Vault is currently under development and officially will be released during the Network and Distributed System Security Symposium next month.
The Key Differences
Nearly all of the major decentralized projects force users to download entire blockchains to start interacting with them. For example, you have to store about 150 GB (the size of the system which consists of 500,000 blocks) to mine Bitcoins. With Vault, you can download only certain blocks which include the necessary information, so the overall size is reduced drastically.
Plus, MIT researchers base their cryptocurrency on proof-of-stake (PoS) protocols and have already implemented sharding schemes. In total, this simplifies storing and transferring data to create simple blockchain for everybody.
More detailed, here are major features revealed in the announce from the team of developers:
- New PoS protocol. Blockchain called Algorand and invented by Silvio Micali chooses accounts to verify transactions according to their in-system funds.
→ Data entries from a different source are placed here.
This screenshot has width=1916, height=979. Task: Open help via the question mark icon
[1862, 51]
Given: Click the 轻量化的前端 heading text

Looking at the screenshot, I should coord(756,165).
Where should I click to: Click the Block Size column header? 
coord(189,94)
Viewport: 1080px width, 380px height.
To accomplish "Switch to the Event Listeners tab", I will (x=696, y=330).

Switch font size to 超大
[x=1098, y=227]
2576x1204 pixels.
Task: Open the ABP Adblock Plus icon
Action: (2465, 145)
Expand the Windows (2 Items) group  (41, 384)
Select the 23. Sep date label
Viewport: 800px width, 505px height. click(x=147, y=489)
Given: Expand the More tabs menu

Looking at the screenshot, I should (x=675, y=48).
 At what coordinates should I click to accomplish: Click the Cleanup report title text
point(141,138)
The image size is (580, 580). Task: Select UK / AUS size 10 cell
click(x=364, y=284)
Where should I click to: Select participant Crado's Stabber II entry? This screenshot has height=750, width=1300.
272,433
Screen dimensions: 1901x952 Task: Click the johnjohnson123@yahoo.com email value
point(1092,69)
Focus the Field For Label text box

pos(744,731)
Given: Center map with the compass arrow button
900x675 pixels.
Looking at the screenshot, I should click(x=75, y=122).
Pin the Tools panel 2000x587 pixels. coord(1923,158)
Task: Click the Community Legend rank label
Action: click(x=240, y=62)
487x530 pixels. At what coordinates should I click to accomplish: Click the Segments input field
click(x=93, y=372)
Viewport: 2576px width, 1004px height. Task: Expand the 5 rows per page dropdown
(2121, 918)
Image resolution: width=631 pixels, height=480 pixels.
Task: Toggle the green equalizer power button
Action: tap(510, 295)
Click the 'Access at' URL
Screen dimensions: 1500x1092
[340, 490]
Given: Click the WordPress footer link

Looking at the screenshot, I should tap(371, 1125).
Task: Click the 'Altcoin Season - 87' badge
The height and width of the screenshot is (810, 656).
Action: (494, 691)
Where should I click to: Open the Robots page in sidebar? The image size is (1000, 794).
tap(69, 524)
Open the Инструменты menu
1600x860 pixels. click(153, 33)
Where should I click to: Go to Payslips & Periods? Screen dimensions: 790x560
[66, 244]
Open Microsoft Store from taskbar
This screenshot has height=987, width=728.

- Jumping over blocks. The unique breadcrumb feature connects far blocks. Means, a new user don’t have to trace all blocks in the chain because he or she can get the first one and trace key info to another part 100, 200 or even 1000 blocks ahead by jumping over other elements.
- Efficient Merkle trees sharding. While using the traditional binary tree, MIT developers splitted it into separate shards but also added the common layer of nodes. Thus, users can track data into their small shards quickly and simultaneously can access the general layer to find info from other shards.
- Discarded empty accounts. To free the system even more, Algorand can detect and delete accounts that have zero money on them for a long term. Other cryptocurrencies keep such irrelevant stuff, usually.
- Small size limits. Finally, one block in the Vault’s chain is limited to 10 MB or approximately 100,000 transactions.
Vault looks pretty promising, so we will keep an eye on this project.